- _Source material_
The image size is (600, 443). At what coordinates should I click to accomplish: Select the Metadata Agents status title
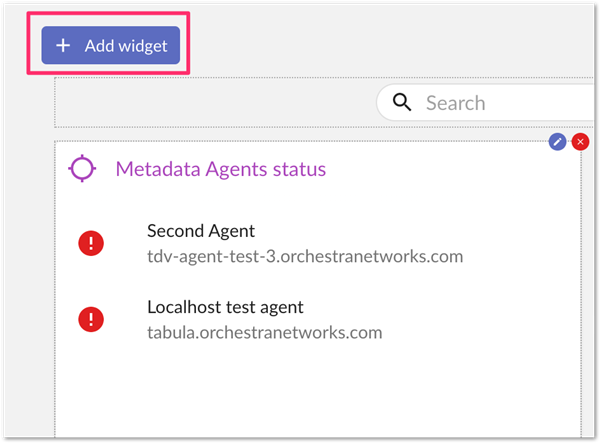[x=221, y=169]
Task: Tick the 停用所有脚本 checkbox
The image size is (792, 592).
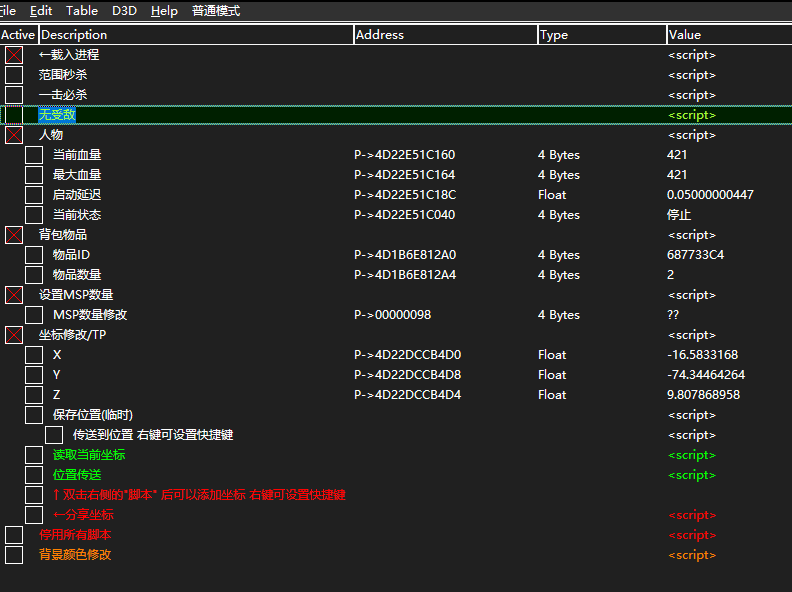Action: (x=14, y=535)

- _Task_
Render all of the rows above as a Markdown table with two columns, Number and Text, giving each non-blank line its own numbered entry in order. Omit the pictures and skip any blank lines.

- _Output below_
| Number | Text |
|---|---|
| 1 | The image size is (600, 443). At what coordinates should I click to accomplish: Select the Metadata Agents status title |
| 2 | [x=221, y=169] |
| 3 | Task: Tick the 停用所有脚本 checkbox |
| 4 | The image size is (792, 592). |
| 5 | Action: (x=14, y=535) |